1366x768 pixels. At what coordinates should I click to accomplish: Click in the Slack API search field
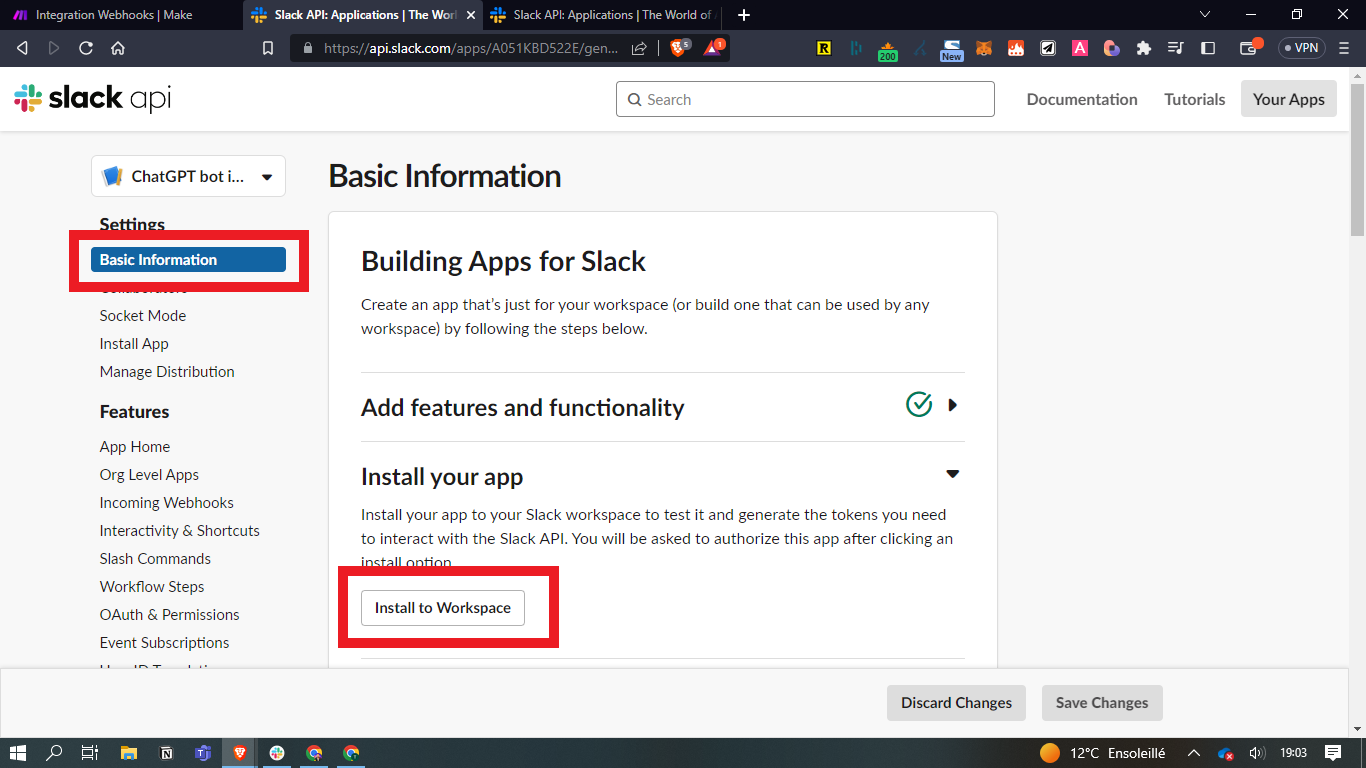(x=805, y=99)
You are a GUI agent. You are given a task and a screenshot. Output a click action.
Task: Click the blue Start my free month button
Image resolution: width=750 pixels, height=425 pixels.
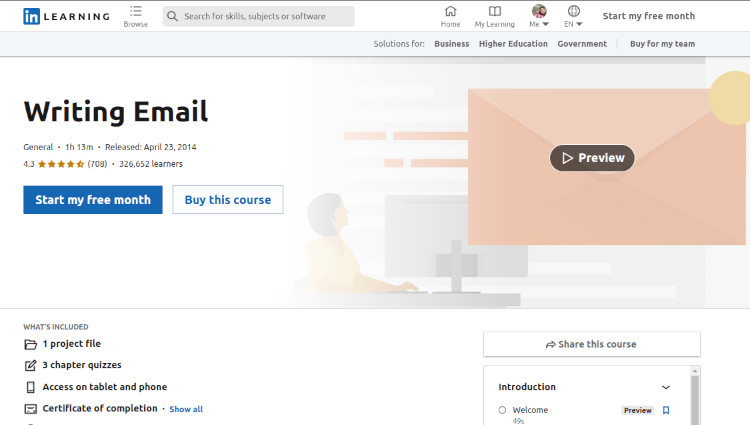[x=93, y=200]
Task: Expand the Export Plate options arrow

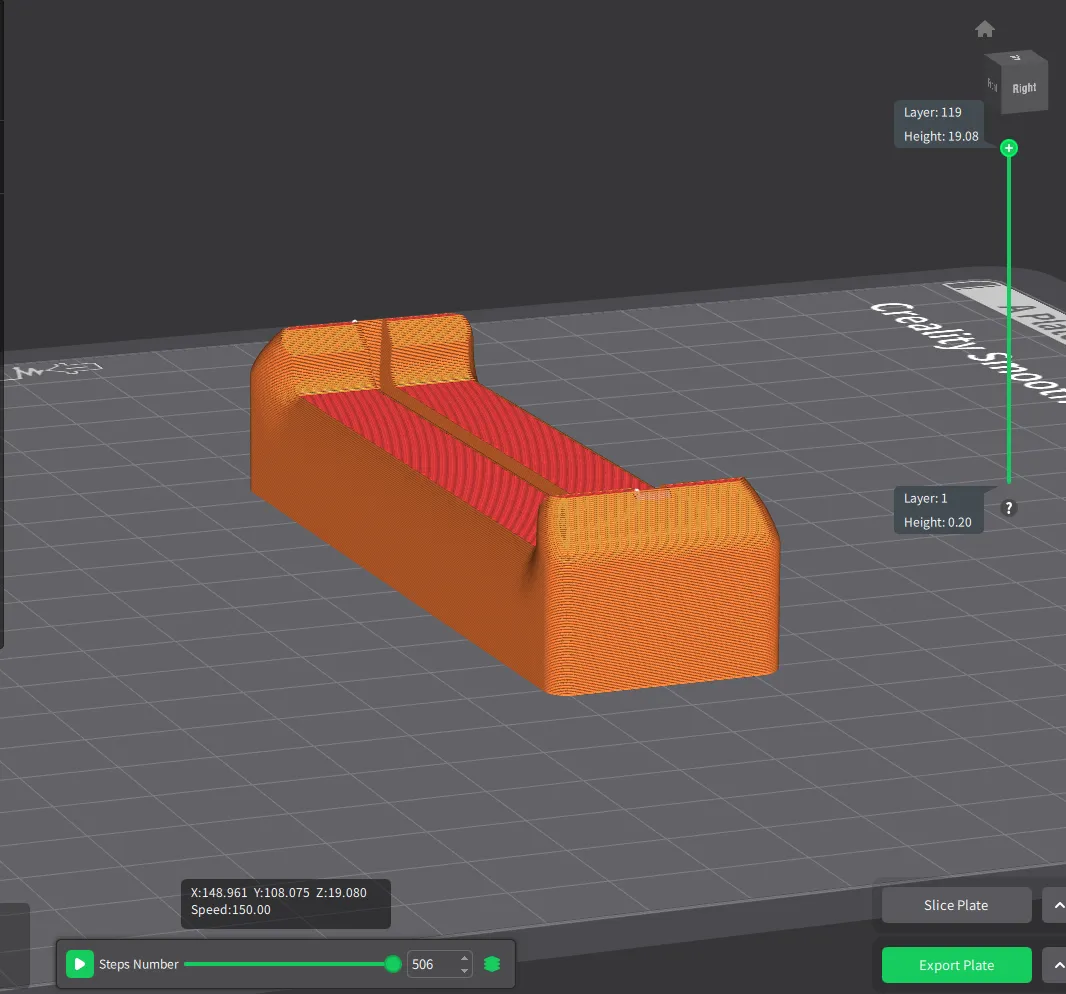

......

> **Exercise instructions**
Rewrite all the rows above, requests included, and raise every coordinate in their answers by 59. Leave the pictures out of your answer.

> **Answer to the exercise**
1366x768 pixels. At what coordinates should I click to accomplish: Click in the Slack API search field
(x=864, y=158)
You are a GUI agent. You are given a task and a screenshot. Output a click action.
Task: Click the blue Start my free month button
Image resolution: width=750 pixels, height=425 pixels.
[x=152, y=259]
Task: Expand the Export Plate options arrow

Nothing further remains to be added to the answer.